Suely Druck – UFF
Diretora Acadêmica da OBMEP

 

EXPLORANDO ALGUMAS QUESTÕES

Um hábito importante, mas difícil de ser implementado entre os alunos, é o de refletir sobre a solução encontrada de um problema, se perguntar se existem outras ou mesmo testar se foram usadas as hipóteses fornecidas. Enfim: qual é a matemática que está por trás de um enunciado e de uma solução? Em geral a garotada considera que uma vez encontrada a solução, então “Inês é morta”, e o assunto está liquidado. Procurar outras soluções e principalmente entender por que uma determinada ideia conduz à solução ou por que uma hipótese é essencial são exercícios produtivos para o desenvolvimento do raciocínio matemático.

Vamos ilustrar esse comportamento com duas questões da OBMEP 2010: a QUESTÃO 2 – NÍVEL 1, 2 fase, e a QUESTÃO 19 – NÍVEL 3, 1 fase.

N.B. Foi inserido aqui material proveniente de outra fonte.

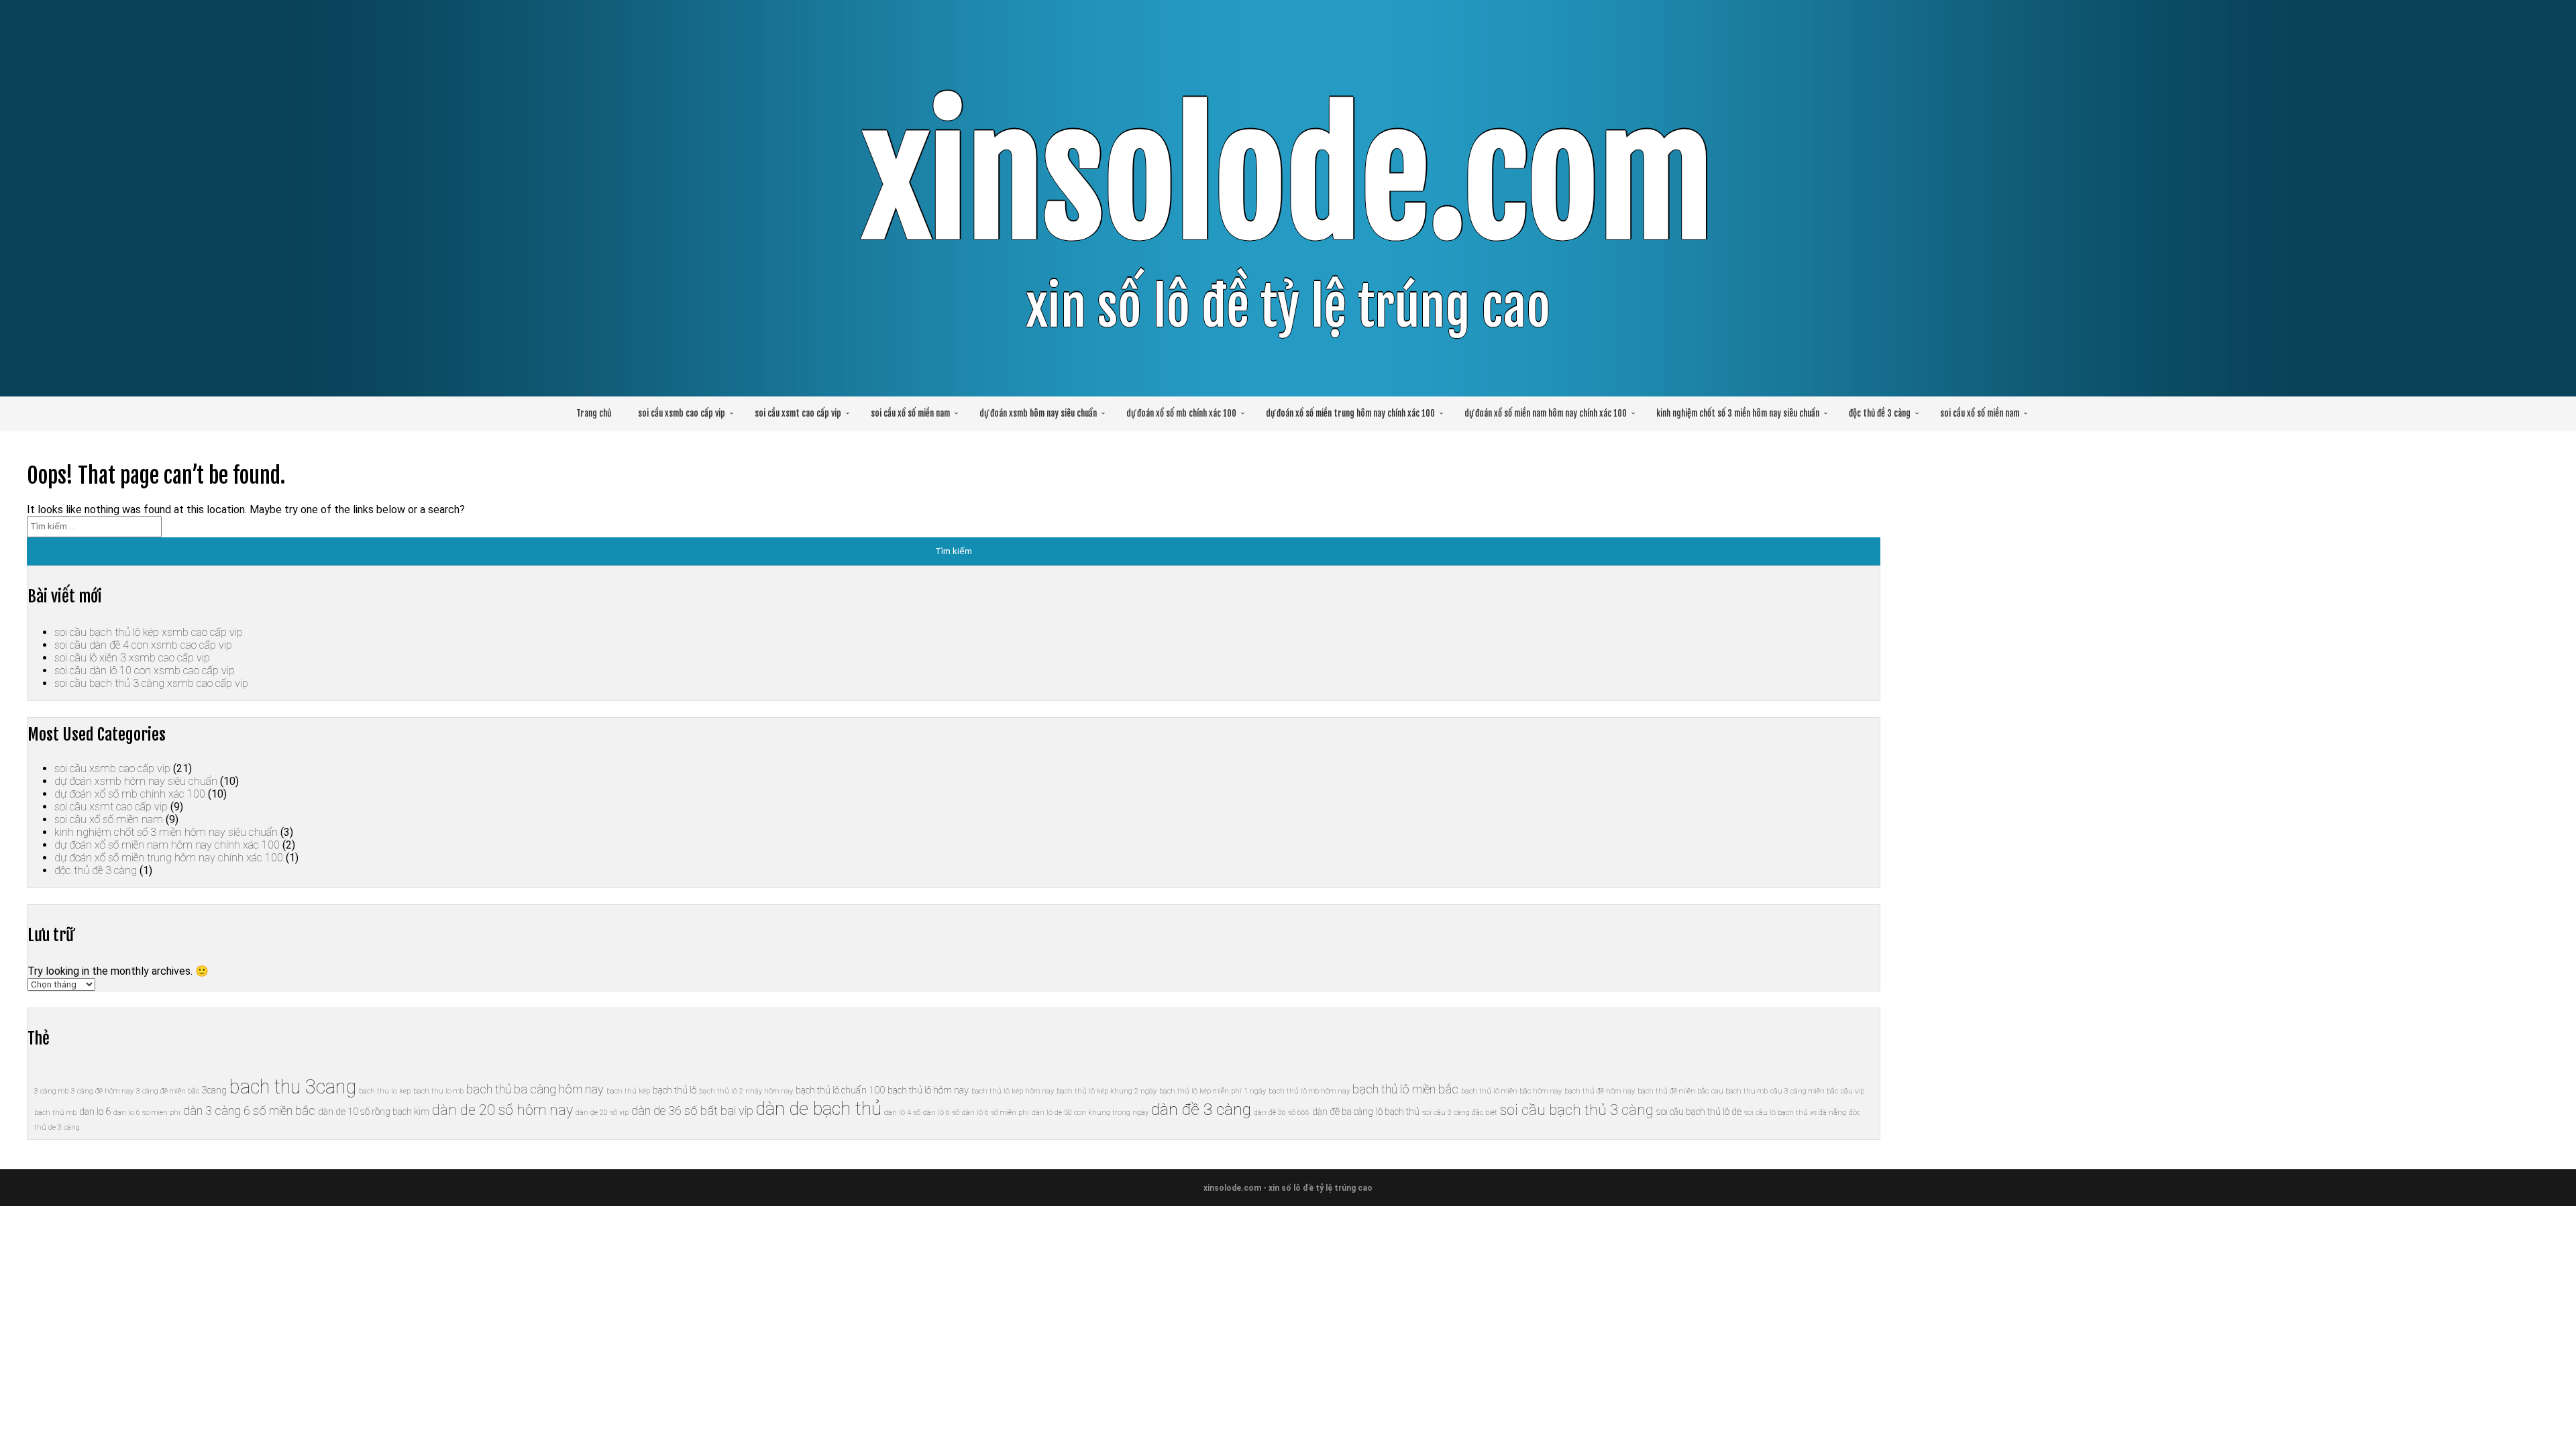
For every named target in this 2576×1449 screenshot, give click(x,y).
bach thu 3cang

Apresentamos as soluções publicadas no site www.obmep.org.br seguidas de comentários.

QUESTÃO 2 – NÍVEL 1. Um “matemágico” faz mágicas com cartões verdes, amarelos, azuis e vermelhos, numerados de 1 a 13 para cada cor. Ele mistura os cartões e diz para uma criança: “Sem que eu veja, escolha um cartão, calcule o dobro do número do cartão, some 3 e multiplique o resultado por 5. Depois

• some 1, se o cartão for verde;
• some 2, se o cartão for amarelo;
• some 3, se o cartão for azul;
• some 4, se o cartão for vermelho.

Diga-me o resultado final e eu lhe direi a cor e o número do cartão que você escolheu.”

a) Joãozinho escolheu o cartão vermelho com o número 3. Qual é o número que ele deve dizer ao matemágico?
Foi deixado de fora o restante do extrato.